A third option includes semi-rigid LSOs or TLSOs, generally used for less severe injuries or as a transitional device late in healing. These braces offer less restriction than their rigid counterparts but still provide necessary support and compression. The semi-rigid materials accommodate the patient more comfortably, allowing for a gradual return to activity once the fracture has achieved adequate stability.
Determining the Appropriate Brace
The selection of a specific brace is a clinical decision based on a thorough assessment of the injury characteristics and patient factors. Fracture stability is the primary determinant. Stable fractures, typically involving a wedge deformity without significant posterior column damage, are often managed with hyperextension braces like the Jewett. Conversely, unstable or burst fractures, where the vertebral body fragments into the spinal canal, almost always necessitate the maximum immobilization provided by a rigid, custom-molded TLSO.
The vertical location of the fracture is also paramount; a higher fracture, such as at T7, requires a TLSO that extends higher up the back than one at L4. The degree of the wedge deformity and the resulting kyphotic angle are measured on imaging studies to ensure the chosen brace prevents further collapse. Beyond the injury itself, patient factors significantly influence the prescription, especially in elderly patients who commonly sustain VCFs.

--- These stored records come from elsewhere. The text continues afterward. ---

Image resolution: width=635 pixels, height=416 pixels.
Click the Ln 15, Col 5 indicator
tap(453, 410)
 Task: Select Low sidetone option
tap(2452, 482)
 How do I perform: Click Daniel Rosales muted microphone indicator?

The patient’s ability to tolerate a rigid, bulky brace, their skin integrity, and their cognitive ability to comply with the strict wearing schedule must be considered. For example, a frail patient may not tolerate the pressure points of a Jewett brace, potentially leading to discomfort or skin breakdown. In such cases, a less restrictive brace may be chosen, balancing the need for stability with patient comfort and compliance to ensure the best possible outcome.
Patient Experience and Daily Wear
Living with a spinal orthosis requires adjustments to daily routines, starting with the proper technique for putting the brace on and taking it off (donning and doffing). Patients are typically instructed to apply the brace while lying down to maintain the spine in the correct alignment and prevent unwanted movements. Once secured, the brace should feel snug, but not so tight that it causes pain, bruising, or difficulty breathing.

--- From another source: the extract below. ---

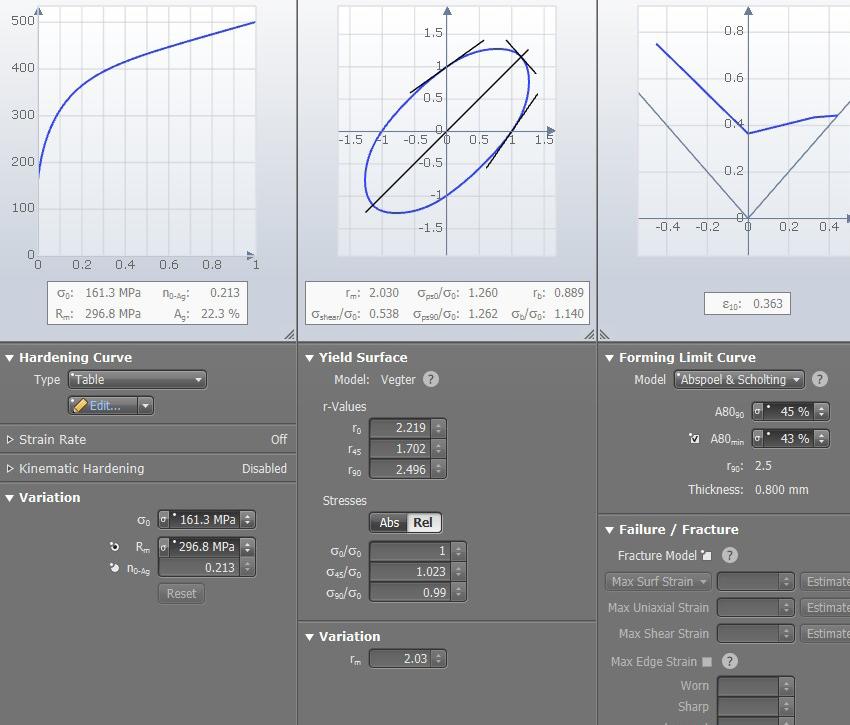Tick the Max Edge Strain checkbox

706,662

Maintaining skin health is a constant requirement due to the tight contact between the rigid brace and the torso. Patients must wear a close-fitting, wrinkle-free shirt beneath the brace to protect the skin from friction and absorb moisture. The skin under the brace should be checked daily for areas of persistent redness that last longer than 30 minutes after removal, which can indicate excessive pressure and necessitate a brace adjustment.
Patients should avoid using lotions, oils, or powders beneath the brace, as these can soften the skin and trap moisture, leading to irritation or breakdown. Clothing worn over the brace should be loose-fitting to accommodate the increased bulk. The duration of wear is determined by the physician and typically lasts between six and twelve weeks, depending on the fracture’s healing progress, before a supervised weaning process can begin.